# OK, I gave you back your theme



## Semper Fidelis (Sep 12, 2007)

Got a number of complaints about the "re-skin". I went ahead and found the changes I needed to make to the template and changed the header image a bit. The color scheme taht seems very popular with many is now back in action.


----------



## bookslover (Sep 12, 2007)

SemperFideles said:


> Got a number of complaints about the "re-skin". I went ahead and found the changes I needed to make to the template and changed the header image a bit. The color scheme taht seems very popular with many is now back in action.



Looks wonderful, Rich. Looks like the good old days of...yesterday!


----------



## ReformedWretch (Sep 12, 2007)

THANKS!! I much prefer this "scheme"


----------



## christiana (Sep 12, 2007)

Thanks! Greatly appreciated!


----------



## PastorFaulk (Sep 12, 2007)

I liked the new-old theme


----------



## Semper Fidelis (Sep 12, 2007)

If you guys like the theme I switched it to then it is selectable down on the bottom of the page. It's in the lower right for this theme but in the lower left for the other. The theme I had switched it to was TvB Curves. There are about 6 others to select from.


----------



## lwadkins (Sep 12, 2007)

Either scheme was fine with me, but thanks for all the work you do Rich.


----------



## thekingsknight (Sep 12, 2007)

lwadkins said:


> ...thanks for all the work you do Rich.

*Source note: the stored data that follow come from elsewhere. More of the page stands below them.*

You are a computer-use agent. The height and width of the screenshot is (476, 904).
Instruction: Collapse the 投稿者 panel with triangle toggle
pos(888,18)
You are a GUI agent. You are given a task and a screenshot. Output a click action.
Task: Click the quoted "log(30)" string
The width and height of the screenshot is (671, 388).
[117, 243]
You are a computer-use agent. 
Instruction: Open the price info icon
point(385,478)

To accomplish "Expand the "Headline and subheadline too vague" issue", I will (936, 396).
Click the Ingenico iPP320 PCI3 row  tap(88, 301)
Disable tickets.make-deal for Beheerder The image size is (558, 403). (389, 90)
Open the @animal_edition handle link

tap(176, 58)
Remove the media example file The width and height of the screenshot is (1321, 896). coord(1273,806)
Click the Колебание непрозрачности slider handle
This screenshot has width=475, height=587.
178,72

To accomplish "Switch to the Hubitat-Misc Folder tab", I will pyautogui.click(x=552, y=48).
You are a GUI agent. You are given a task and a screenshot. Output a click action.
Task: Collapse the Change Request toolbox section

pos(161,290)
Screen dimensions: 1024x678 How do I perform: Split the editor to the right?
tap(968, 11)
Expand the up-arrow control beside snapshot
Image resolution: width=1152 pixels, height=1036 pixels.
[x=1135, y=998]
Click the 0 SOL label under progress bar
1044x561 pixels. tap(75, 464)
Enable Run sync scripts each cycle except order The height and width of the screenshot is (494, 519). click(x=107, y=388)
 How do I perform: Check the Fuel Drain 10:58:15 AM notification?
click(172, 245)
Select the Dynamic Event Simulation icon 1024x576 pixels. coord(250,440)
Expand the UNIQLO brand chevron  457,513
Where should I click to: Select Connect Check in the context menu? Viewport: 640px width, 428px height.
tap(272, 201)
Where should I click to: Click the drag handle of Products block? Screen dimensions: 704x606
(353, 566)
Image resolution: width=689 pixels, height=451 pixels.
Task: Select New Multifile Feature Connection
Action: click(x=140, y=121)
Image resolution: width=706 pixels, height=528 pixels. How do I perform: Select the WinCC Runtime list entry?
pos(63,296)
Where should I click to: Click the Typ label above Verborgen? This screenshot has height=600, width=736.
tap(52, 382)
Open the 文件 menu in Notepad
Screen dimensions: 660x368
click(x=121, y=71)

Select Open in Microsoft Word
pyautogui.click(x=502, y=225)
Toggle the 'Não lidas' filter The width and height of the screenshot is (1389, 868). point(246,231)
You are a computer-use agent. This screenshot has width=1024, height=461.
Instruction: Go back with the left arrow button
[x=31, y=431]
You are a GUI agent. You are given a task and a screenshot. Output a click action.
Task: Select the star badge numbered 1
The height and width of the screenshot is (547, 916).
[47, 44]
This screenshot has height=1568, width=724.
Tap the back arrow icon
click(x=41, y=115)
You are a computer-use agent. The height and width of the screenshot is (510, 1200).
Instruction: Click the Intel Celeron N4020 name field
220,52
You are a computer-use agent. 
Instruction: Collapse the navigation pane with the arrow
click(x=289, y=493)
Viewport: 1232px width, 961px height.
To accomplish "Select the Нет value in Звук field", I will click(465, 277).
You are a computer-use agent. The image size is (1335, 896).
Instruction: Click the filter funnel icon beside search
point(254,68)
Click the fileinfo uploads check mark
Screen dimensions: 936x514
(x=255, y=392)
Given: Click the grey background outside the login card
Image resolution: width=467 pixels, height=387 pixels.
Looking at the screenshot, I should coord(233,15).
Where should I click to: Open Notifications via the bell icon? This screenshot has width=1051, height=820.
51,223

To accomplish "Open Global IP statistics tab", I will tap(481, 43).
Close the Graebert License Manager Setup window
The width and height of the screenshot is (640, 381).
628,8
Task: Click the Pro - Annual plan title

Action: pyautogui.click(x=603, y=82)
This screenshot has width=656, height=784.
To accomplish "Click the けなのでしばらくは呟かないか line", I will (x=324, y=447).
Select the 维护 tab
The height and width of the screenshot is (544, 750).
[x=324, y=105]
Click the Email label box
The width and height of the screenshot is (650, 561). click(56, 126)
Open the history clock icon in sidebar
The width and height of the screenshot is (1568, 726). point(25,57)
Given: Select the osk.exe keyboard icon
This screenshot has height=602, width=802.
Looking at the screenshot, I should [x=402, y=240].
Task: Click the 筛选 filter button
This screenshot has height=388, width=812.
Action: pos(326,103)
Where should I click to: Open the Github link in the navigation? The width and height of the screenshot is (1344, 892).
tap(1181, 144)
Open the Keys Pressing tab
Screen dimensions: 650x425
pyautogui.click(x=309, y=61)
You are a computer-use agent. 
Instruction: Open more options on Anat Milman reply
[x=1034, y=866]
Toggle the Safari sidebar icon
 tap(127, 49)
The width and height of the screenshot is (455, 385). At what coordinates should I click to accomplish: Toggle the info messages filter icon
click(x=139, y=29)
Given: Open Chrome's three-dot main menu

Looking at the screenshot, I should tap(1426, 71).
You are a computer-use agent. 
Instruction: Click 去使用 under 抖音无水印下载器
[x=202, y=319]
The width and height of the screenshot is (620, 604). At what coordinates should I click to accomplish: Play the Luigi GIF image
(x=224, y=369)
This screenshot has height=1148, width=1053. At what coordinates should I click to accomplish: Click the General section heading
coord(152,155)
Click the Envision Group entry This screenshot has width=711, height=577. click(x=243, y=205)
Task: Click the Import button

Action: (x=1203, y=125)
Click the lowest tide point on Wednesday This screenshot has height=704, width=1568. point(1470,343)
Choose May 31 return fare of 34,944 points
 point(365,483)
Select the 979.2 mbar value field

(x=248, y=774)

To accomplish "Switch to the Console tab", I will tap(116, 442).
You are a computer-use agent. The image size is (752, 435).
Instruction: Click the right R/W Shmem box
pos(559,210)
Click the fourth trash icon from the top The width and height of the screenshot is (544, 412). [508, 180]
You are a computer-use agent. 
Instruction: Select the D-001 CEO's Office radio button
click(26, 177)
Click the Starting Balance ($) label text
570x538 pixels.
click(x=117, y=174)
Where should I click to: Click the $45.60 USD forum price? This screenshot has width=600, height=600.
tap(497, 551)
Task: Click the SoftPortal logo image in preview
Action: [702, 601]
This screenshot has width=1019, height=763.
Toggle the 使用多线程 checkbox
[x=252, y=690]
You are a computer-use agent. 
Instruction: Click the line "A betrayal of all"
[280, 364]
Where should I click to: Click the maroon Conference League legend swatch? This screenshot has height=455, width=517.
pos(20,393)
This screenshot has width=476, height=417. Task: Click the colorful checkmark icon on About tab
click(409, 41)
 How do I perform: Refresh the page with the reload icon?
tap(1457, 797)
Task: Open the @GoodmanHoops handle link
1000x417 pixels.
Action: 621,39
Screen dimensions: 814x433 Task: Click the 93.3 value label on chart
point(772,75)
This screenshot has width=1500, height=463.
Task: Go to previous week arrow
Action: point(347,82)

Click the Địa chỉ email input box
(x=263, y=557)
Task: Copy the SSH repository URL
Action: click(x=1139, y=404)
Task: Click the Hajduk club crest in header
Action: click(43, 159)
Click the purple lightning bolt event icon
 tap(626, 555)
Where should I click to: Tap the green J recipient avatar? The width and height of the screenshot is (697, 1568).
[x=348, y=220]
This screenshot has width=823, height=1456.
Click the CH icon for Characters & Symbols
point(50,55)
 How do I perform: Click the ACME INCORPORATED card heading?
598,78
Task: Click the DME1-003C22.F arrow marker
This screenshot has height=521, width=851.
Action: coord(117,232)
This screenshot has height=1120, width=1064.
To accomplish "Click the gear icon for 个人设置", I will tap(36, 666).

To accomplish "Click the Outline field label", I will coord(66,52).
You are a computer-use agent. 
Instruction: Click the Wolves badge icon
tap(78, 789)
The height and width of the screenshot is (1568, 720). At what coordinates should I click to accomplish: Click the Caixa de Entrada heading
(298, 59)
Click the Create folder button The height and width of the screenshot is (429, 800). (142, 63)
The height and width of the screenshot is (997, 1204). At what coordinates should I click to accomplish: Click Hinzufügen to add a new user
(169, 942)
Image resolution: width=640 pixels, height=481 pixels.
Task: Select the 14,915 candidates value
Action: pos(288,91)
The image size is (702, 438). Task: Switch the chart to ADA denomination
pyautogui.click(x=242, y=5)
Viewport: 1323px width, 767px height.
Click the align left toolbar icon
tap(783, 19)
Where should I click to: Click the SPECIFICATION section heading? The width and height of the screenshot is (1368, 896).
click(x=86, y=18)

P. S. This one is easy on the eyes and it goes with my avatar.


----------



## christiana (Sep 12, 2007)

Yes, its that color contrast that helps with the easier viewing; only reason for preferring the first one!


----------



## caddy (Sep 12, 2007)

Ah yes: the good old days:

Like a cozy black and white soap of old!

[ame=http://www.youtube.com/watch?v=zhzIMqFRxmI]YouTube - The Secret Storm 1955[/ame]


----------